STATED TASK: Update the items below by replacing every occurrence of "Choose" with "Select" and changing nothing else. Leave the pictures out of your answer.

RECORDS SHOWN:
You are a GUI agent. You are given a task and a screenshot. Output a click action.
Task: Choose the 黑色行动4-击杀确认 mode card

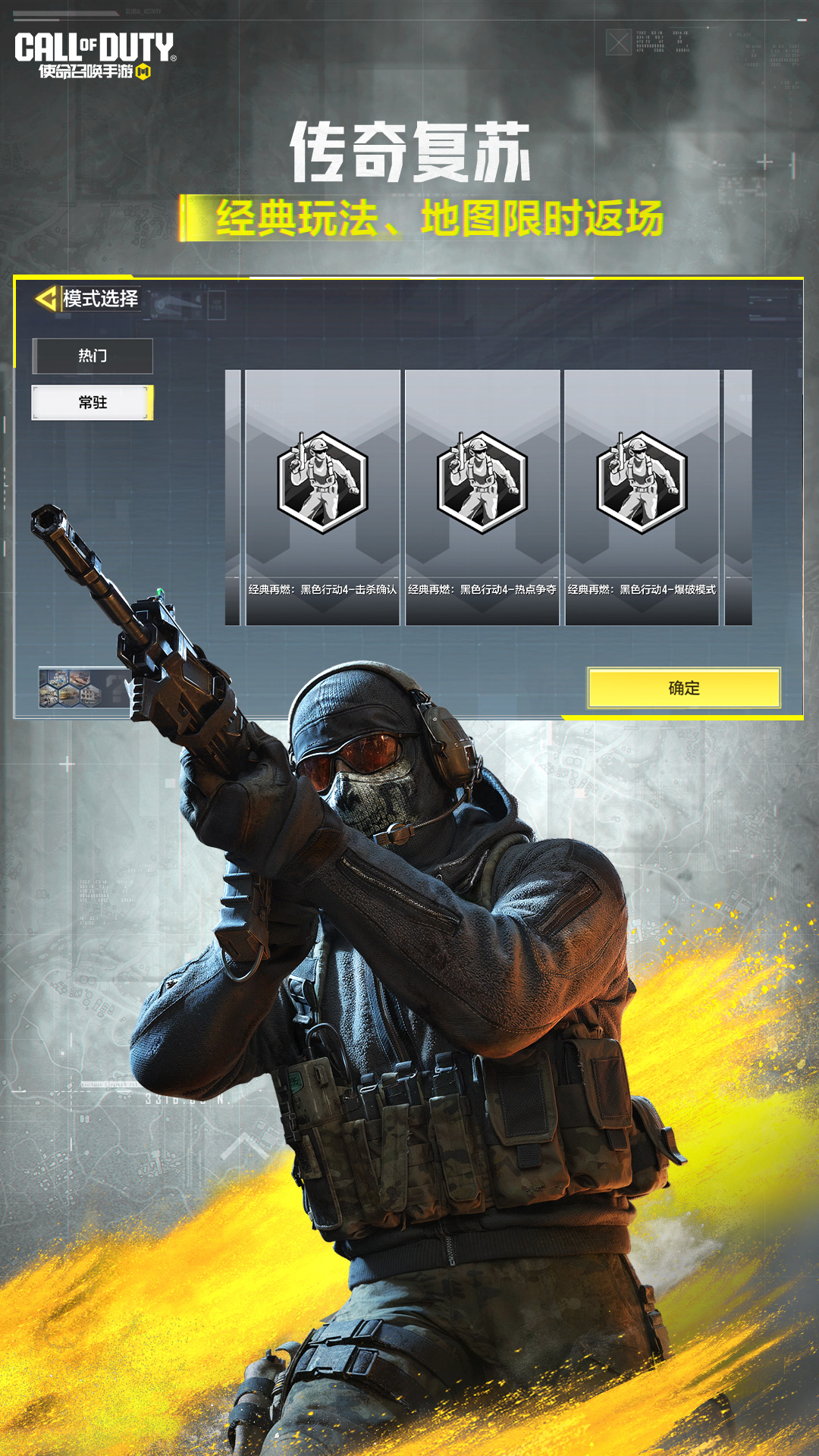coord(322,497)
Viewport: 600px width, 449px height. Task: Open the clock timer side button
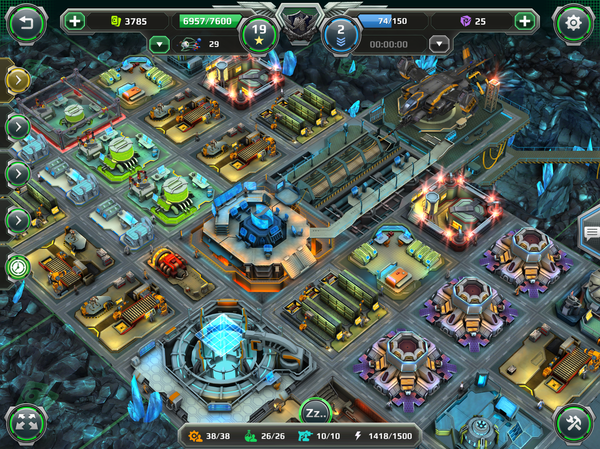click(17, 267)
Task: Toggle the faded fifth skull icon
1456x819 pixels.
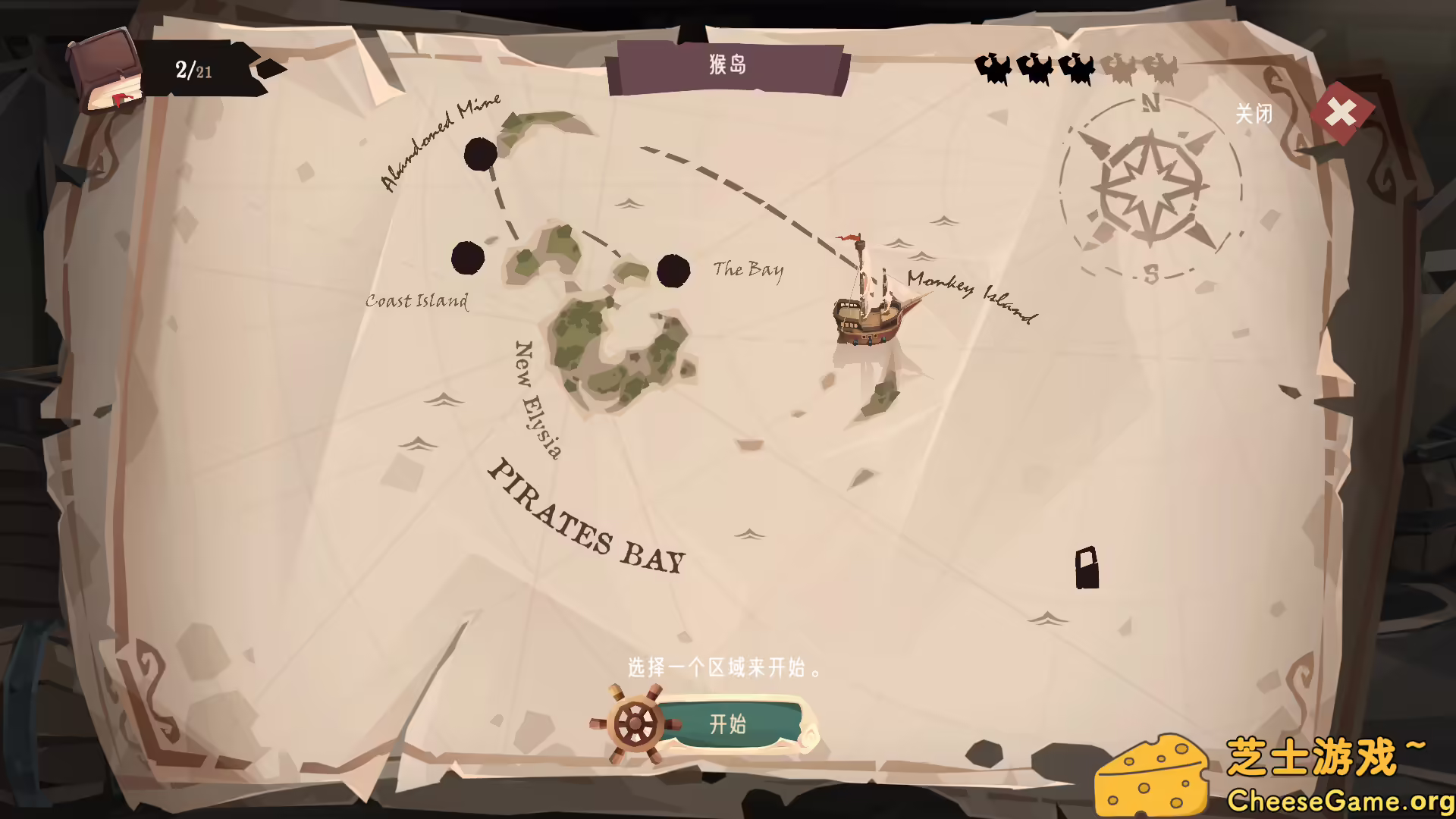Action: click(x=1160, y=68)
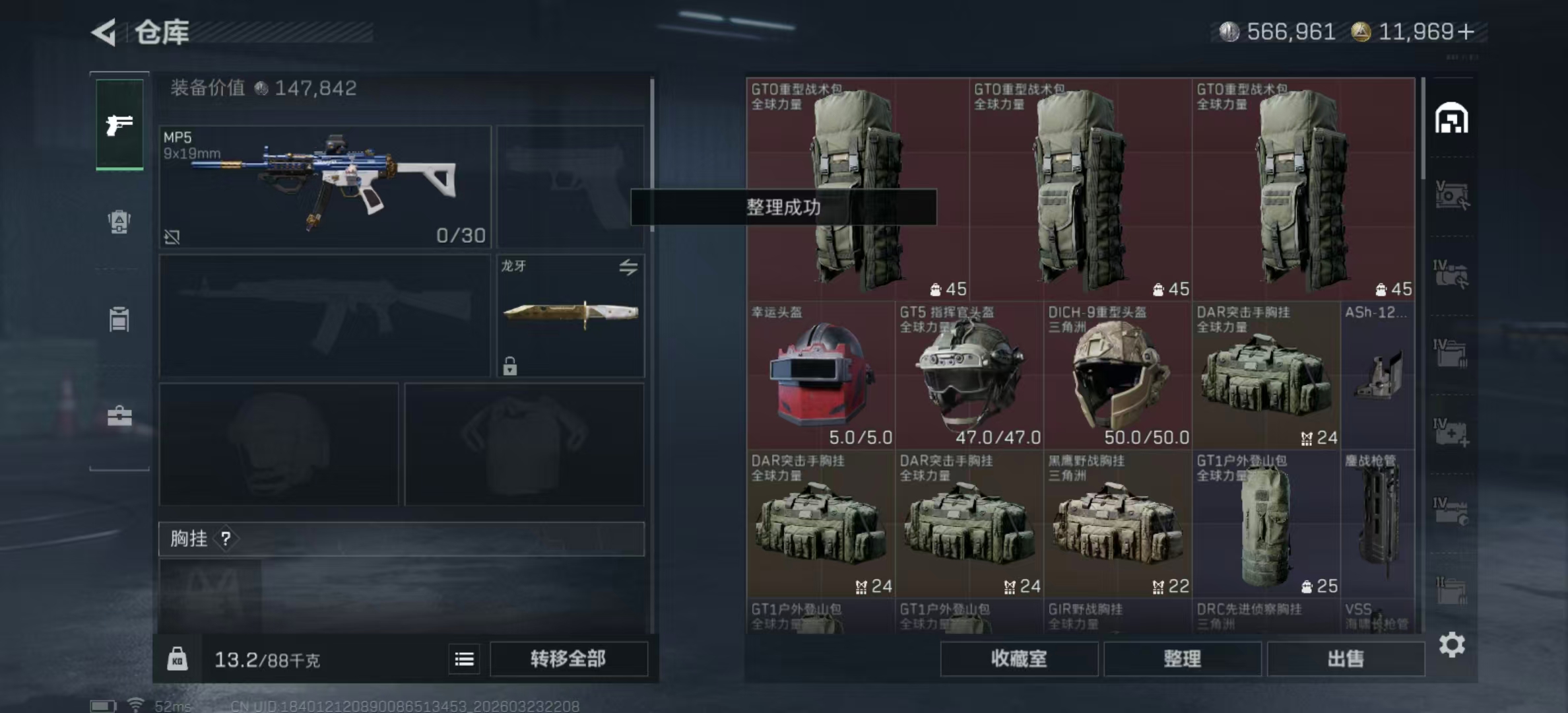Select the red 幸运头盔 helmet
Viewport: 1568px width, 713px height.
click(x=820, y=375)
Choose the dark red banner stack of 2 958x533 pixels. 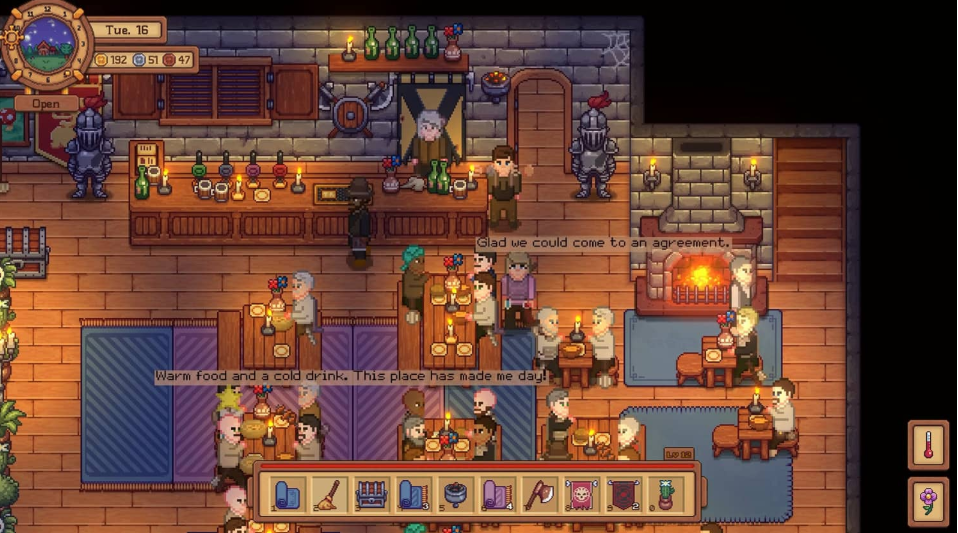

THE RESULT:
You are a GUI agent. You are given a task and a screenshot. Output a click action.
Task: Select the 黑色行动4-击杀确认 mode card

coord(322,497)
Viewport: 600px width, 449px height. Task: Open the clock timer side button
click(17, 267)
Task: Toggle the faded fifth skull icon
1456x819 pixels.
Action: click(x=1160, y=68)
Select the red 幸运头盔 helmet
Viewport: 1568px width, 713px height.
click(x=820, y=375)
Select the dark red banner stack of 2 958x533 pixels. 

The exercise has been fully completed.